Written exercise
State how many lines in the records below contain the string "column", giving only the number.

BEGIN Provided material

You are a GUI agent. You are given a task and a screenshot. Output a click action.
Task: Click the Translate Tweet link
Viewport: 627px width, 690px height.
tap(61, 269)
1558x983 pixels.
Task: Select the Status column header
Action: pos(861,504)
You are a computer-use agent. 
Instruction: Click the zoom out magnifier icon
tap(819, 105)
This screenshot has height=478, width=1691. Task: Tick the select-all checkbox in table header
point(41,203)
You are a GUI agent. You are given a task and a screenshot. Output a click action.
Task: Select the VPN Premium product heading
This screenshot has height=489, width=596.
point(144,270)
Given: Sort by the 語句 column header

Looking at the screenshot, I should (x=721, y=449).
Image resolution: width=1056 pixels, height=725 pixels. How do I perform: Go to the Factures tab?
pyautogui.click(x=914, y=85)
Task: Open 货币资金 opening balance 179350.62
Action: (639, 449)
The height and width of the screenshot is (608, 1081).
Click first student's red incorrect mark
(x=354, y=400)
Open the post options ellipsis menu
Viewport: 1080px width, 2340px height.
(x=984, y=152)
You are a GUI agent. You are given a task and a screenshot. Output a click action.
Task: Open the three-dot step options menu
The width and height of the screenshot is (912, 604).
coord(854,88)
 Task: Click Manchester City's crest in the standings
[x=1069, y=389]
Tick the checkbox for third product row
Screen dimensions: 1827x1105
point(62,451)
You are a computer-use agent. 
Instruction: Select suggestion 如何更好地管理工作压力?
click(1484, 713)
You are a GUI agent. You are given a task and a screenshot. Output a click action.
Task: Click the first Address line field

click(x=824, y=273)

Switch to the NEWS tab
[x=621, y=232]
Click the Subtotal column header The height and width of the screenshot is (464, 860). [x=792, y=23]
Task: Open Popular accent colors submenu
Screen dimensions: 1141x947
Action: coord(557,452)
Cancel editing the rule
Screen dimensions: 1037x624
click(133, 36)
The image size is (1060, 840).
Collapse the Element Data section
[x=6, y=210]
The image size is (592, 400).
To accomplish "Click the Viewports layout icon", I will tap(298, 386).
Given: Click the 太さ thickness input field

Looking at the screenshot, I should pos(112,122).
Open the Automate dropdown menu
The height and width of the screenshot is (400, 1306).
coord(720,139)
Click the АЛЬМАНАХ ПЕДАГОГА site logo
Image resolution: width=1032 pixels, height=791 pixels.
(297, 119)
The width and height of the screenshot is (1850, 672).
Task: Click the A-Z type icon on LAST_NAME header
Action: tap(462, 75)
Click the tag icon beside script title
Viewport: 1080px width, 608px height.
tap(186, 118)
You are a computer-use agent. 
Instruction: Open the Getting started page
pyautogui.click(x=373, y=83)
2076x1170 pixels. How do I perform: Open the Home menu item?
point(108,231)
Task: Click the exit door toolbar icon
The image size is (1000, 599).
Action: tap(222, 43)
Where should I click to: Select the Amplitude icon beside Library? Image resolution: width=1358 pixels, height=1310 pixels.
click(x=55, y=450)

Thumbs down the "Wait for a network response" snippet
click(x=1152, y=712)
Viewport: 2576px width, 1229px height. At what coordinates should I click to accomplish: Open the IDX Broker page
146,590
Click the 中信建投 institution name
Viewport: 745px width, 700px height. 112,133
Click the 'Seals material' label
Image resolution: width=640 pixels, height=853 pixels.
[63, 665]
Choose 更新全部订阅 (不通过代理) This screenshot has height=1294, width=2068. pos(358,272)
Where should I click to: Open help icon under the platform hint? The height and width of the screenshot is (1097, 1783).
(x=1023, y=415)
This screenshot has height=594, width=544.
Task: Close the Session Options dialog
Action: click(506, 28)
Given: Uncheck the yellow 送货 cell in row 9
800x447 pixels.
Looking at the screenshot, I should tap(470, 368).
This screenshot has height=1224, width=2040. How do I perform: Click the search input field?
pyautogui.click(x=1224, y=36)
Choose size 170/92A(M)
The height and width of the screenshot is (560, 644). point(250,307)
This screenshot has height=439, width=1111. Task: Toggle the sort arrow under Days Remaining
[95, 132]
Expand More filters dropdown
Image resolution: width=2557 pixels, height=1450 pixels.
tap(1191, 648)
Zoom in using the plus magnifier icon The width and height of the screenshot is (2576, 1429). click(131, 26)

END Provided material

Task solution
3